[START OF Data for the task]

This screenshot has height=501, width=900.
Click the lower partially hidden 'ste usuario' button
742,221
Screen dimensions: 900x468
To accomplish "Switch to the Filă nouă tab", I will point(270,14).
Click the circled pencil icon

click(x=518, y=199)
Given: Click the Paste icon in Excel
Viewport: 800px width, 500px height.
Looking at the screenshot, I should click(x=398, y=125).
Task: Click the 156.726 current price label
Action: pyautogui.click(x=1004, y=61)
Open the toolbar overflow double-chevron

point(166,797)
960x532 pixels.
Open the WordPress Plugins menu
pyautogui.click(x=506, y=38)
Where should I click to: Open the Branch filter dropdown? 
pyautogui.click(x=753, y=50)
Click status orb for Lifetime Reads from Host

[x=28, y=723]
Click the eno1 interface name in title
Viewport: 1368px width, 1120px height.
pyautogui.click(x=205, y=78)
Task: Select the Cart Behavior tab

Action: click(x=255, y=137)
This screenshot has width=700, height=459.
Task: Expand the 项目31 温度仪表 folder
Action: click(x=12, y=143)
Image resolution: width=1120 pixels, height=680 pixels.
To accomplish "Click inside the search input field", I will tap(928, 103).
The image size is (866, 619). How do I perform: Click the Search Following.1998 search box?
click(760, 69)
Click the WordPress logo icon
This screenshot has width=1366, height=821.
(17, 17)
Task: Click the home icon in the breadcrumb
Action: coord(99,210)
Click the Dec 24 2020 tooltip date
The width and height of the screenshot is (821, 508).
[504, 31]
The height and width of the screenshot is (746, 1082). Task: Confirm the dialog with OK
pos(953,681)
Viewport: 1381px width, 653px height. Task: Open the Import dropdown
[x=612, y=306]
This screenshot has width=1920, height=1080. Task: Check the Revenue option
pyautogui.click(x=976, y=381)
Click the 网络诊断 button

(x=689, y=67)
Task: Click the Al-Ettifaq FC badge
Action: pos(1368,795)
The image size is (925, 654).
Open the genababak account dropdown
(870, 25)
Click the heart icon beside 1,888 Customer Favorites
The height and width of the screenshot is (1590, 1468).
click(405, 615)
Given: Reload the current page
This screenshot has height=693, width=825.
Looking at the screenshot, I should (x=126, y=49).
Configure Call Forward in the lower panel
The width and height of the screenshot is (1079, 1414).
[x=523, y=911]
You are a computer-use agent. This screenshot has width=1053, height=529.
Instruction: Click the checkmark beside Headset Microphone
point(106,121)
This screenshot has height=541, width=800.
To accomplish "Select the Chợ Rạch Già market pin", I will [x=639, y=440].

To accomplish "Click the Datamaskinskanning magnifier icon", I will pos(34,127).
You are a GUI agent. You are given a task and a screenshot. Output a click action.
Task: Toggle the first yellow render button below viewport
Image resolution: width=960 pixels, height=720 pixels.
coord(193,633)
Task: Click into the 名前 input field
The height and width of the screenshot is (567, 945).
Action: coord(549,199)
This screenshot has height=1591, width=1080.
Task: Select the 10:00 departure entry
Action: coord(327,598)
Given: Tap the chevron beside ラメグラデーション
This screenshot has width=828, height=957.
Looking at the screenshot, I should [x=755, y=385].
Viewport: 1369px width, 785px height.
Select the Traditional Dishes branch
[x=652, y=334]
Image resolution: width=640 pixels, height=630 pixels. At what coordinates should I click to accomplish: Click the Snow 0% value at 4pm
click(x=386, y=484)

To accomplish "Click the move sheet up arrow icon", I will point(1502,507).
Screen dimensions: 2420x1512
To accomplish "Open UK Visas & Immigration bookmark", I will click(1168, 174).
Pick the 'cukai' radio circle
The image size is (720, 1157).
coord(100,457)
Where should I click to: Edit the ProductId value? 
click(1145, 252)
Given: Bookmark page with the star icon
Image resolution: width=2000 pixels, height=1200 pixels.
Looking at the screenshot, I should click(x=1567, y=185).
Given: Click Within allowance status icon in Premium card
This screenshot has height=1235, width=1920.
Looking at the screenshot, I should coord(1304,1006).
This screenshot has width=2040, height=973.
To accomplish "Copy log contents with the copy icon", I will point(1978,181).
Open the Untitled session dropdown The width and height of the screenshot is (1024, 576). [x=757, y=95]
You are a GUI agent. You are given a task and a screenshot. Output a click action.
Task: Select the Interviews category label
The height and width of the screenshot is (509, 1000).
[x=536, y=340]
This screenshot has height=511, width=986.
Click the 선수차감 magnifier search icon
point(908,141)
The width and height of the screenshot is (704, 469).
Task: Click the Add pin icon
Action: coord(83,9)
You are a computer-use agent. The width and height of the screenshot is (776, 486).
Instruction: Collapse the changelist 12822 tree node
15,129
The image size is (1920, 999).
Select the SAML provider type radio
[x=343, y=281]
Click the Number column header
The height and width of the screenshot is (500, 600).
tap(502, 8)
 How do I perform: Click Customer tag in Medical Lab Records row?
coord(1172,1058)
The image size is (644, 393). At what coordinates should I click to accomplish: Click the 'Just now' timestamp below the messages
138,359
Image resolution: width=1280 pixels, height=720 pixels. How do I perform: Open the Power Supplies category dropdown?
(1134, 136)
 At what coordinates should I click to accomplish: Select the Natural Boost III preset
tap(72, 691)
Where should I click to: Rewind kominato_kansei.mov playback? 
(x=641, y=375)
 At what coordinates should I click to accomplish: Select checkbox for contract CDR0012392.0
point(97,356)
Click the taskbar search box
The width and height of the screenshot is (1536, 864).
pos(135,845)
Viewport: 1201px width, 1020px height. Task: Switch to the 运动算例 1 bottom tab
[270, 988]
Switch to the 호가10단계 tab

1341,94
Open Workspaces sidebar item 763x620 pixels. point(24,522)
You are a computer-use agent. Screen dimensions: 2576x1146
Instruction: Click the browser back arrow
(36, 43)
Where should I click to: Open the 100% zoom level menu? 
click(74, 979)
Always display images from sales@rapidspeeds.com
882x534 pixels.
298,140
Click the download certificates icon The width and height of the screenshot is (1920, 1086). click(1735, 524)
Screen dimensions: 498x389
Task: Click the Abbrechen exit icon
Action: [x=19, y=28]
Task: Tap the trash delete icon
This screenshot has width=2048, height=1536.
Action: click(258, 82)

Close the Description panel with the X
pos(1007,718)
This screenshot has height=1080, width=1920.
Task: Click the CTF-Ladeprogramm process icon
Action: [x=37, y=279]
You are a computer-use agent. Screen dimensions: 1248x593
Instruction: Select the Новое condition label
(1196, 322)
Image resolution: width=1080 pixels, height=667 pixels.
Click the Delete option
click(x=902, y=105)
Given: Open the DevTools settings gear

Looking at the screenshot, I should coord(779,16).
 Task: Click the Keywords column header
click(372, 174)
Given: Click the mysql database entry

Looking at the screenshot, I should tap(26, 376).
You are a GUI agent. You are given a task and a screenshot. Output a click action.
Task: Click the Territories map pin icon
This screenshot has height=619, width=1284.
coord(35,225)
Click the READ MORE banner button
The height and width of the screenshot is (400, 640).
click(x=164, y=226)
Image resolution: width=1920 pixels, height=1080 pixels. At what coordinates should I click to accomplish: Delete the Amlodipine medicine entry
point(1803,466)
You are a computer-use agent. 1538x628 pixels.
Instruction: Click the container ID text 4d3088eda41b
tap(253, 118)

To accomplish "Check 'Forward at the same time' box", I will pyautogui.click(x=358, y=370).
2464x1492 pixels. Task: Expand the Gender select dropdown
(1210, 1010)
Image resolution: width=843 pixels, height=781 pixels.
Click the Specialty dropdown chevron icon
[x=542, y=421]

[END OF Data for the task]

Task to complete —
Copy the rows verbatim, from the very first line through the line containing "pyautogui.click(x=506, y=38)", inclusive.

Completed task —
This screenshot has height=501, width=900.
Click the lower partially hidden 'ste usuario' button
742,221
Screen dimensions: 900x468
To accomplish "Switch to the Filă nouă tab", I will point(270,14).
Click the circled pencil icon

click(x=518, y=199)
Given: Click the Paste icon in Excel
Viewport: 800px width, 500px height.
Looking at the screenshot, I should click(x=398, y=125).
Task: Click the 156.726 current price label
Action: pyautogui.click(x=1004, y=61)
Open the toolbar overflow double-chevron

point(166,797)
960x532 pixels.
Open the WordPress Plugins menu
pyautogui.click(x=506, y=38)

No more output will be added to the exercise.